Carrier IQ software doesn’t “intentionally gather or transmit the content of text messages,” Carrier IQ said. “However, over the course of the past week, as Carrier IQ conducted extensive reviews with the Network Operators, Carrier IQ has discovered an unintended bug in a diagnostic profile to measure radio-network-to-mobile device signaling.” Because of the bug, “in some unique circumstances, such as when a user receives an SMS during a call, or during a simultaneous data session, SMS messages may have unintentionally been included in the layer 3 signaling traffic that is collected by the IQ Agent,” Carrier IQ said. “These messages were encoded and embedded in layer 3 signaling protocol messages and are not human readable.”

Carrier IQ doesn’t decode the SMS messages, it said. “For Network Operators to view the specific content of SMS messages, Carrier IQ would need to write additional software, which has never been done.” The bug doesn’t capture multimedia messages, email, Web, applications, photos, voice or video, it said. “Carrier IQ customers have been informed of this bug, and Carrier IQ has worked with customers to fix it quickly and ensure that this information is no longer captured."

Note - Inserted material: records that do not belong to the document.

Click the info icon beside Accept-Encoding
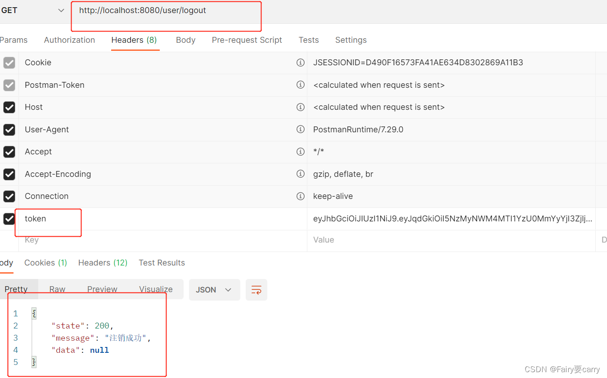607x378 pixels. (301, 174)
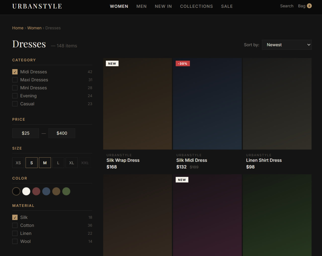Enable the Maxi Dresses category filter
Viewport: 322px width, 256px height.
tap(15, 80)
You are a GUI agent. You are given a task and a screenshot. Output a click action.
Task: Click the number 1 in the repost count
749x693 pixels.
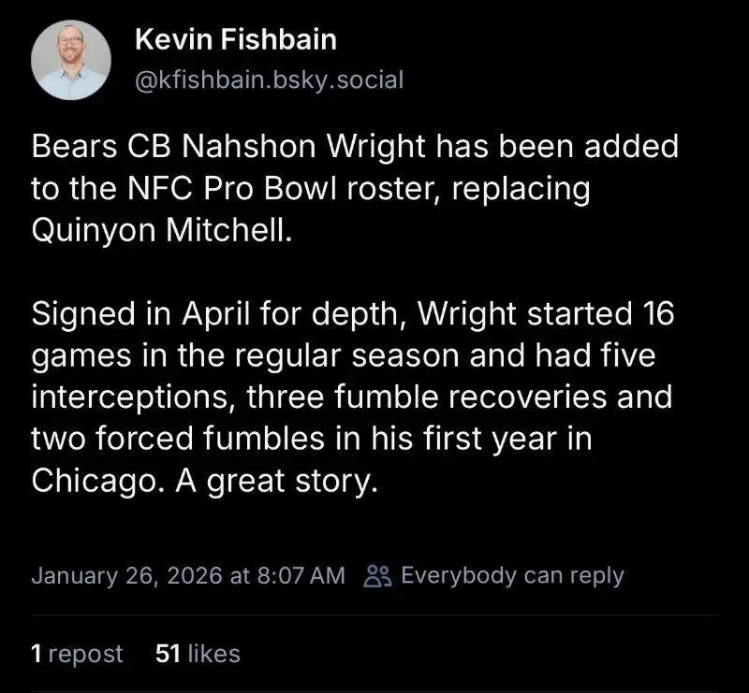pos(37,654)
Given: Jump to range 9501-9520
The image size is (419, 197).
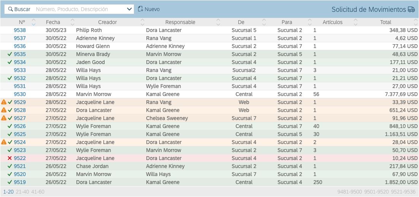Looking at the screenshot, I should point(376,192).
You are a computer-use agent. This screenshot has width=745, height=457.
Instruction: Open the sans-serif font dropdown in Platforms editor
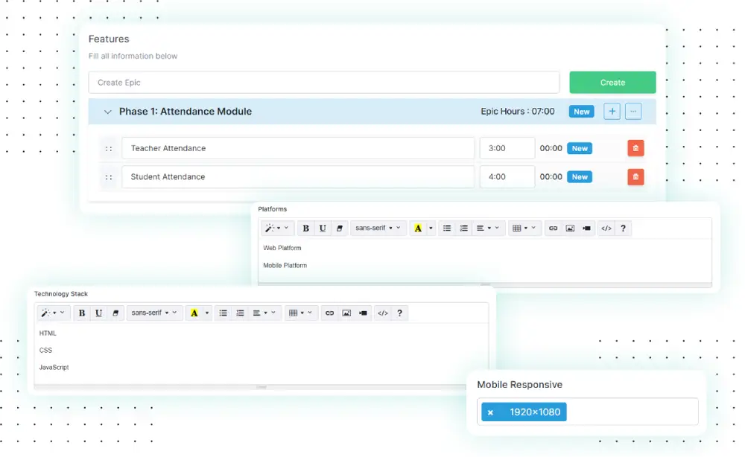point(378,229)
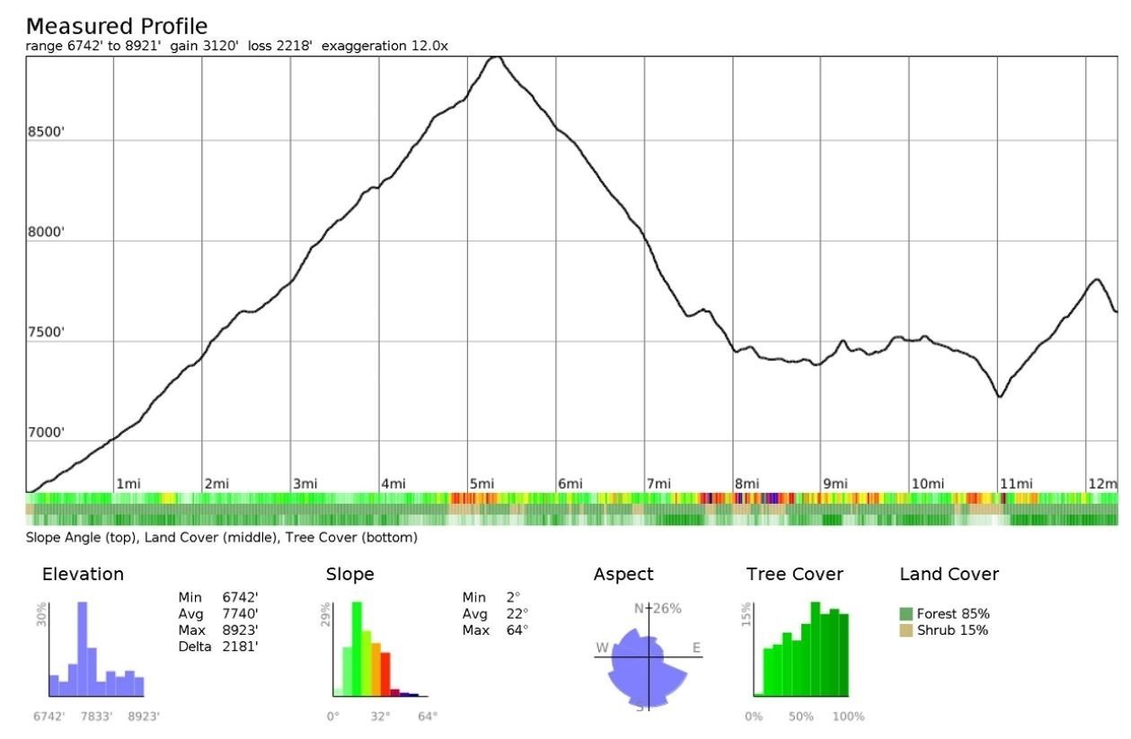
Task: Click the Measured Profile title
Action: 117,26
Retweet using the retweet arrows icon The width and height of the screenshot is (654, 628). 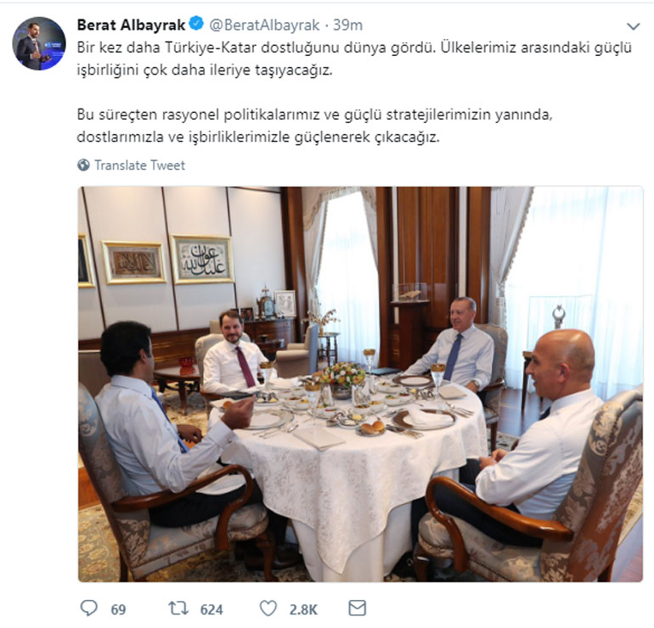[178, 608]
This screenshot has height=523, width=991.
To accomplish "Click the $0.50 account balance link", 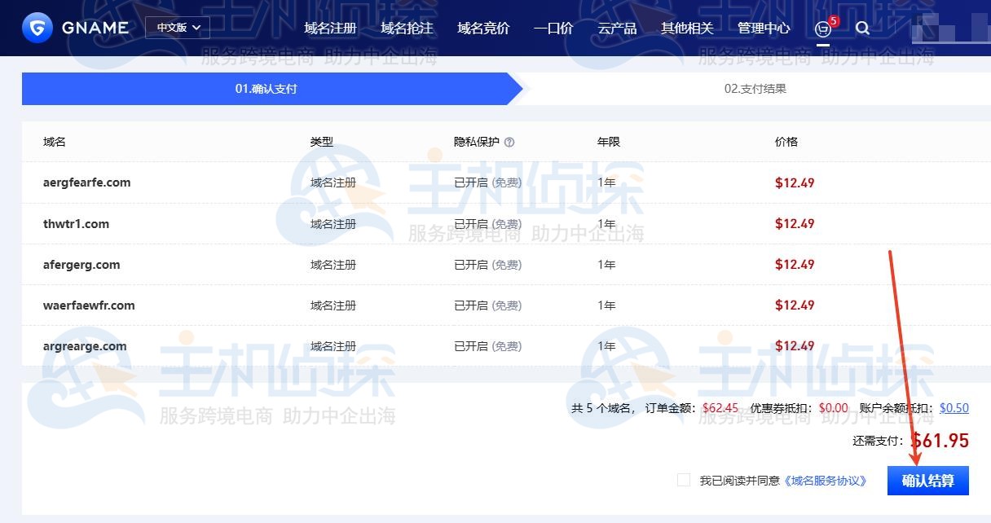I will pyautogui.click(x=954, y=408).
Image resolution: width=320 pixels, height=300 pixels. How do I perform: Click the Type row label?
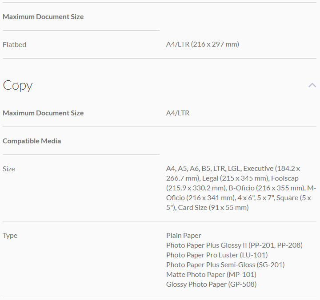pyautogui.click(x=10, y=236)
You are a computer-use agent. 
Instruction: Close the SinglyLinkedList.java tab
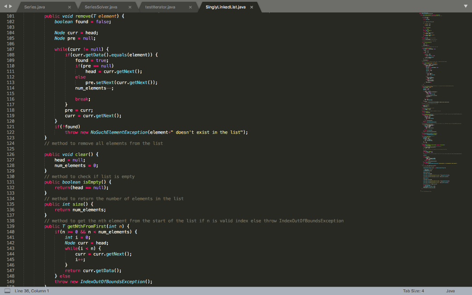click(252, 7)
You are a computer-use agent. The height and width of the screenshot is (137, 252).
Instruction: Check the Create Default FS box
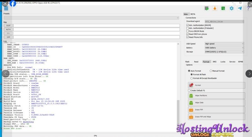point(189,90)
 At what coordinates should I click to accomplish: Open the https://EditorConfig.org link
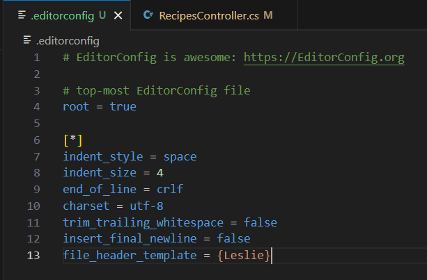324,58
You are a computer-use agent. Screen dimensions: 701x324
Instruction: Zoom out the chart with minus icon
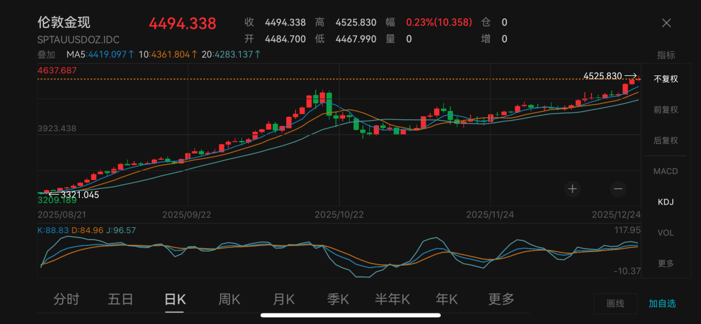click(x=617, y=189)
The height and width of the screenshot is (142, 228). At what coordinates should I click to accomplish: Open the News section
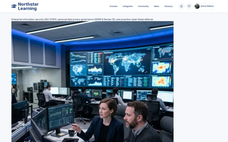[x=156, y=6]
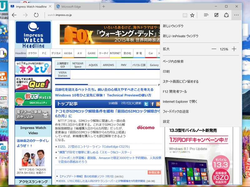The height and width of the screenshot is (187, 250).
Task: Click the browser Back arrow button
Action: tap(14, 15)
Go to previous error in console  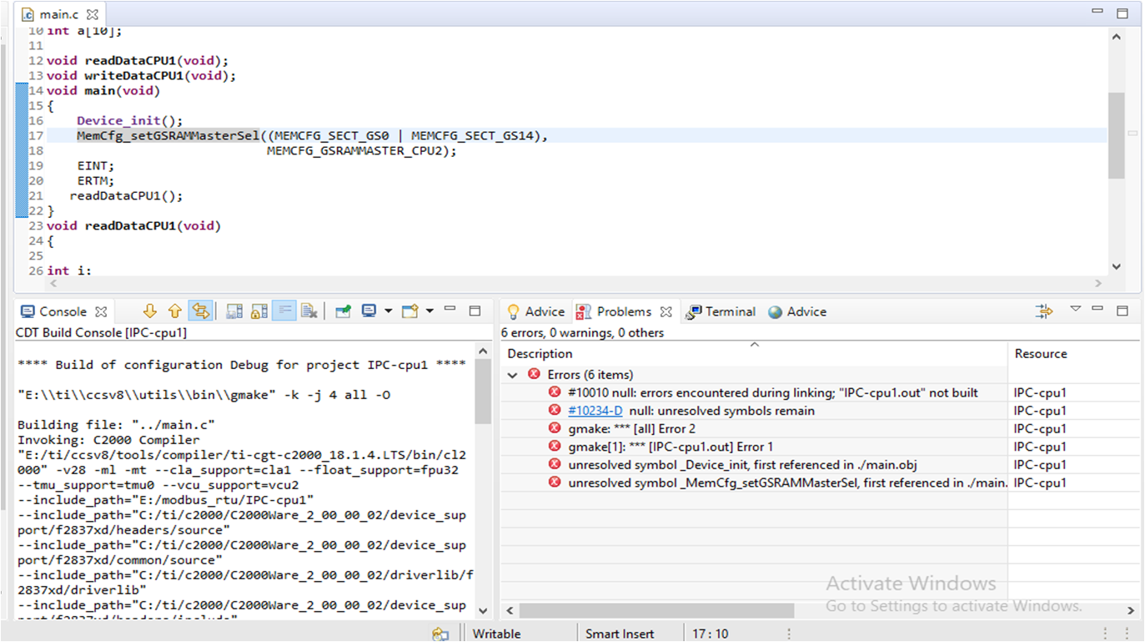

The software collects “phone numbers dialed and received for the purpose of diagnosing and maintaining” the network, Carrier IQ said. The software doesn’t collect the phone number of the device on which it’s installed, it said. The software collects URLs of websites visited by users to determine how devices perform on specific websites. If a search string is in the URL, that would also be collected, it said. “Only one of Carrier IQ’s customers has requested a profile to collect URLs of websites visited on devices on its network,” Carrier IQ said. The software can’t read or copy the content of a website, it said. The software does not record keystrokes, it said.

Carrier IQ software doesn’t relay a consumer’s location in real time, “and our software is not used to track the location of consumers,” Carrier IQ said. The software can be used to get the location of where a dropped call or other problem took place, Carrier IQ said. The data “is held in a proprietary, binary non-human readable form for a period of time,” usually 24 hours, and then “securely transmitted to a network server located either in the Network Operator’s data center or in our secure data center facilities,” it said.

The software provides data on “when and where calls fail; where customers have problems accessing the network; the reliability and battery performance of their make and model of device and the interaction of the mobile network with a mobile device,” Carrier IQ said. The software “filters only the absolute essential information on the performance of a device and the network,” it said. The filtering happens on the device and “is limited to the collection of diagnostic data, rather than content."

Carrier IQ hasn’t provided data to any federal or state agency, it said. The FBI denied in a hearing last week (CD Dec 16 p14) that it’s asked Carrier IQ for any data. If a request was made, it would be the responsibility of the carrier or handset maker using the software to provide the data. Carriers and device makers using Carrier IQ software set data collection policies, including whether consumers may opt out, it said. “Carrier IQ does not, itself, access or collect any data from phones for its own use.”